Collected data entries:

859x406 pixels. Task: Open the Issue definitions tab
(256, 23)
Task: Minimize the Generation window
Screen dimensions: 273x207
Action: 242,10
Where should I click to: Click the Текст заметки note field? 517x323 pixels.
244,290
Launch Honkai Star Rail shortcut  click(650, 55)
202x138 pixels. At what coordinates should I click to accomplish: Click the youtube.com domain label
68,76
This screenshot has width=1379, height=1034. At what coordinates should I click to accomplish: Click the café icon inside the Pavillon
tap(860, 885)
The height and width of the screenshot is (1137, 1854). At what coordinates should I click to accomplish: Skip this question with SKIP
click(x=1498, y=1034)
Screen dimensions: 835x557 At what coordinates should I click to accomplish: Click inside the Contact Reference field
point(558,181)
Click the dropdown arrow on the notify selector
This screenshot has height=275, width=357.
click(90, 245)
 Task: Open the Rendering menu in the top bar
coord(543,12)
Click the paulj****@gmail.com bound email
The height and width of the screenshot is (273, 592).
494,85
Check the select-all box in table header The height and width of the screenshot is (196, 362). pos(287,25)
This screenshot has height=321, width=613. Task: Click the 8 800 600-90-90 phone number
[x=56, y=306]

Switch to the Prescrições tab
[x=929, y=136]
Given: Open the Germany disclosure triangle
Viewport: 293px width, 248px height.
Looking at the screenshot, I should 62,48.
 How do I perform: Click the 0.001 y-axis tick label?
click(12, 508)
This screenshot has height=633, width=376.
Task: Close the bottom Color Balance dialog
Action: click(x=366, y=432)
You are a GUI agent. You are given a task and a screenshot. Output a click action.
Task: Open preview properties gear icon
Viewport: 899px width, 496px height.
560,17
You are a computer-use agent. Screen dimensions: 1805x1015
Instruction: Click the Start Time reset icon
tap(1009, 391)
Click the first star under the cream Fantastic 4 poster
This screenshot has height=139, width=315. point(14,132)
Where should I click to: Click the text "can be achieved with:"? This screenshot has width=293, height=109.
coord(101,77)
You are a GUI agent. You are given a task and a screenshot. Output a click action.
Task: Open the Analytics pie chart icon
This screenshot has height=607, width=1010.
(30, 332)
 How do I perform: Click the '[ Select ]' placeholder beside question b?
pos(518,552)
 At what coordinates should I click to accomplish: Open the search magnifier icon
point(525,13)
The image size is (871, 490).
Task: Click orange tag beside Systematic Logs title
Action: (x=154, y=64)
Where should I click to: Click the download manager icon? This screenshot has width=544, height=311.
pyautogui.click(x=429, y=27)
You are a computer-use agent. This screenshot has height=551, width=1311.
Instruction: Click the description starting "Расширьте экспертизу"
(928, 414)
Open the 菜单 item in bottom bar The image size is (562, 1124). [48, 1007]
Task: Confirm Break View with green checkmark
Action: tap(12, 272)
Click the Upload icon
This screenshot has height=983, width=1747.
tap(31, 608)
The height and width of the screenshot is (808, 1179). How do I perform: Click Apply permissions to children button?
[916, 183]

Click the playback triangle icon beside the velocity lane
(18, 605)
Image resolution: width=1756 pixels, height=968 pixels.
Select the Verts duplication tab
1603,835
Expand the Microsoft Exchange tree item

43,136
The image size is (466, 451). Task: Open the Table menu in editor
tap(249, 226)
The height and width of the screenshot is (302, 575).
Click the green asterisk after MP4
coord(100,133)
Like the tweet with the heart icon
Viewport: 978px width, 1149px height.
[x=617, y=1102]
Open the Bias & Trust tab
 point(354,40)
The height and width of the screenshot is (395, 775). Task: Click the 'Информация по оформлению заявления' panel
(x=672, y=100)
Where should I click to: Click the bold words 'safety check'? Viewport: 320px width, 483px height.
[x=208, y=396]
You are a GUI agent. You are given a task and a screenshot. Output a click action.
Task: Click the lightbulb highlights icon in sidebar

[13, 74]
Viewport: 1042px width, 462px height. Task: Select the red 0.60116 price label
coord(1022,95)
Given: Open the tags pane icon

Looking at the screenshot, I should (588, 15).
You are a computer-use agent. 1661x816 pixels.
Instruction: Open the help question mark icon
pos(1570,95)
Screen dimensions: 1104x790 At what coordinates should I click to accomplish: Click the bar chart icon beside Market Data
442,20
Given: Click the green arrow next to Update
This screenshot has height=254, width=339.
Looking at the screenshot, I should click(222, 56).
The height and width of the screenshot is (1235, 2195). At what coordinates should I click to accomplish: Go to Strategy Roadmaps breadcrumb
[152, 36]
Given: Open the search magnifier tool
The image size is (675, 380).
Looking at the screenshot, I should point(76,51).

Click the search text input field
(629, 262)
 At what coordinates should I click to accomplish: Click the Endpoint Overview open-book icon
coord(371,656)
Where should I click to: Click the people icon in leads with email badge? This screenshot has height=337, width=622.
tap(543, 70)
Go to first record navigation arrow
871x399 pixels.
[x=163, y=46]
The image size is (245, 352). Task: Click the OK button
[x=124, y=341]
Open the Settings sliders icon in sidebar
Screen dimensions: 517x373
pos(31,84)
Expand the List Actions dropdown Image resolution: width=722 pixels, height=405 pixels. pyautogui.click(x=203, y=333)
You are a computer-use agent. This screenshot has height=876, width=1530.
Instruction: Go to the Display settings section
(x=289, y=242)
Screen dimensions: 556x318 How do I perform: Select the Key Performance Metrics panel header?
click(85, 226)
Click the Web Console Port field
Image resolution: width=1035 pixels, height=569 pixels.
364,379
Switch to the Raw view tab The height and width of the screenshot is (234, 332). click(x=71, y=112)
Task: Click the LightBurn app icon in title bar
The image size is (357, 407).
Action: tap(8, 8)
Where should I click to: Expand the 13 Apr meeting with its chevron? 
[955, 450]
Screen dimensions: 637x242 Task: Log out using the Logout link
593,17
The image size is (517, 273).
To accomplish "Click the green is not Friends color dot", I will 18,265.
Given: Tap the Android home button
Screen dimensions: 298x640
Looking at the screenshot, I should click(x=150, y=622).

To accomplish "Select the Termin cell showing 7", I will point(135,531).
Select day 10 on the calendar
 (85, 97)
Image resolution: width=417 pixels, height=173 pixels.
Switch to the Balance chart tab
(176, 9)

■ **WORK TO DO**: Rewrite the lines above as a numbered list, omitting any blank lines.

■ **WRITTEN ANSWER**:
1. 859x406 pixels. Task: Open the Issue definitions tab
2. (256, 23)
3. Task: Minimize the Generation window
4. Screen dimensions: 273x207
5. Action: 242,10
6. Where should I click to: Click the Текст заметки note field? 517x323 pixels.
7. 244,290
8. Launch Honkai Star Rail shortcut  click(650, 55)
9. 202x138 pixels. At what coordinates should I click to accomplish: Click the youtube.com domain label
10. 68,76
11. This screenshot has width=1379, height=1034. At what coordinates should I click to accomplish: Click the café icon inside the Pavillon
12. tap(860, 885)
13. The height and width of the screenshot is (1137, 1854). At what coordinates should I click to accomplish: Skip this question with SKIP
14. click(x=1498, y=1034)
15. Screen dimensions: 835x557 At what coordinates should I click to accomplish: Click inside the Contact Reference field
16. point(558,181)
17. Click the dropdown arrow on the notify selector
18. This screenshot has height=275, width=357.
19. click(90, 245)
20.  Task: Open the Rendering menu in the top bar
21. coord(543,12)
22. Click the paulj****@gmail.com bound email
23. The height and width of the screenshot is (273, 592).
24. 494,85
25. Check the select-all box in table header The height and width of the screenshot is (196, 362). pos(287,25)
26. This screenshot has height=321, width=613. Task: Click the 8 800 600-90-90 phone number
27. [x=56, y=306]
28. Switch to the Prescrições tab
29. [x=929, y=136]
30. Given: Open the Germany disclosure triangle
31. Viewport: 293px width, 248px height.
32. Looking at the screenshot, I should 62,48.
33.  How do I perform: Click the 0.001 y-axis tick label?
34. click(12, 508)
35. This screenshot has height=633, width=376.
36. Task: Close the bottom Color Balance dialog
37. Action: click(x=366, y=432)
38. You are a GUI agent. You are given a task and a screenshot. Output a click action.
39. Task: Open preview properties gear icon
40. Viewport: 899px width, 496px height.
41. 560,17
42. You are a computer-use agent. Screen dimensions: 1805x1015
43. Instruction: Click the Start Time reset icon
44. tap(1009, 391)
45. Click the first star under the cream Fantastic 4 poster
46. This screenshot has height=139, width=315. point(14,132)
47. Where should I click to: Click the text "can be achieved with:"? This screenshot has width=293, height=109.
48. coord(101,77)
49. You are a GUI agent. You are given a task and a screenshot. Output a click action.
50. Task: Open the Analytics pie chart icon
51. This screenshot has height=607, width=1010.
52. (30, 332)
53.  How do I perform: Click the '[ Select ]' placeholder beside question b?
54. pos(518,552)
55.  At what coordinates should I click to accomplish: Open the search magnifier icon
56. point(525,13)
57. The image size is (871, 490).
58. Task: Click orange tag beside Systematic Logs title
59. Action: (x=154, y=64)
60. Where should I click to: Click the download manager icon? This screenshot has width=544, height=311.
61. pyautogui.click(x=429, y=27)
62. You are a computer-use agent. This screenshot has height=551, width=1311.
63. Instruction: Click the description starting "Расширьте экспертизу"
64. (928, 414)
65. Open the 菜单 item in bottom bar The image size is (562, 1124). [48, 1007]
66. Task: Confirm Break View with green checkmark
67. Action: tap(12, 272)
68. Click the Upload icon
69. This screenshot has height=983, width=1747.
70. tap(31, 608)
71. The height and width of the screenshot is (808, 1179). How do I perform: Click Apply permissions to children button?
72. [916, 183]
73. Click the playback triangle icon beside the velocity lane
74. (18, 605)
75. Image resolution: width=1756 pixels, height=968 pixels.
76. Select the Verts duplication tab
77. 1603,835
78. Expand the Microsoft Exchange tree item
79. 43,136
80. The image size is (466, 451). Task: Open the Table menu in editor
81. tap(249, 226)
82. The height and width of the screenshot is (302, 575).
83. Click the green asterisk after MP4
84. coord(100,133)
85. Like the tweet with the heart icon
86. Viewport: 978px width, 1149px height.
87. [x=617, y=1102]
88. Open the Bias & Trust tab
89.  point(354,40)
90. The height and width of the screenshot is (395, 775). Task: Click the 'Информация по оформлению заявления' panel
91. (x=672, y=100)
92. Where should I click to: Click the bold words 'safety check'? Viewport: 320px width, 483px height.
93. [x=208, y=396]
94. You are a GUI agent. You are given a task and a screenshot. Output a click action.
95. Task: Click the lightbulb highlights icon in sidebar
96. [13, 74]
97. Viewport: 1042px width, 462px height. Task: Select the red 0.60116 price label
98. coord(1022,95)
99. Given: Open the tags pane icon
100. Looking at the screenshot, I should (588, 15).
101. You are a computer-use agent. 1661x816 pixels.
102. Instruction: Open the help question mark icon
103. pos(1570,95)
104. Screen dimensions: 1104x790 At what coordinates should I click to accomplish: Click the bar chart icon beside Market Data
105. 442,20
106. Given: Click the green arrow next to Update
107. This screenshot has height=254, width=339.
108. Looking at the screenshot, I should click(222, 56).
109. The height and width of the screenshot is (1235, 2195). At what coordinates should I click to accomplish: Go to Strategy Roadmaps breadcrumb
110. [152, 36]
111. Given: Open the search magnifier tool
112. The image size is (675, 380).
113. Looking at the screenshot, I should point(76,51).
114. Click the search text input field
115. (629, 262)
116.  At what coordinates should I click to accomplish: Click the Endpoint Overview open-book icon
117. coord(371,656)
118. Where should I click to: Click the people icon in leads with email badge? This screenshot has height=337, width=622.
119. tap(543, 70)
120. Go to first record navigation arrow
121. 871x399 pixels.
122. [x=163, y=46]
123. The image size is (245, 352). Task: Click the OK button
124. [x=124, y=341]
125. Open the Settings sliders icon in sidebar
126. Screen dimensions: 517x373
127. pos(31,84)
128. Expand the List Actions dropdown Image resolution: width=722 pixels, height=405 pixels. pyautogui.click(x=203, y=333)
129. You are a computer-use agent. This screenshot has height=876, width=1530.
130. Instruction: Go to the Display settings section
131. (x=289, y=242)
132. Screen dimensions: 556x318 How do I perform: Select the Key Performance Metrics panel header?
133. click(85, 226)
134. Click the Web Console Port field
135. Image resolution: width=1035 pixels, height=569 pixels.
136. 364,379
137. Switch to the Raw view tab The height and width of the screenshot is (234, 332). click(x=71, y=112)
138. Task: Click the LightBurn app icon in title bar
139. The image size is (357, 407).
140. Action: tap(8, 8)
141. Where should I click to: Expand the 13 Apr meeting with its chevron? 
142. [955, 450]
143. Screen dimensions: 637x242 Task: Log out using the Logout link
144. 593,17
145. The image size is (517, 273).
146. To accomplish "Click the green is not Friends color dot", I will 18,265.
147. Given: Tap the Android home button
148. Screen dimensions: 298x640
149. Looking at the screenshot, I should click(x=150, y=622).
150. To accomplish "Select the Termin cell showing 7", I will point(135,531).
151. Select day 10 on the calendar
152.  (85, 97)
153. Image resolution: width=417 pixels, height=173 pixels.
154. Switch to the Balance chart tab
155. (176, 9)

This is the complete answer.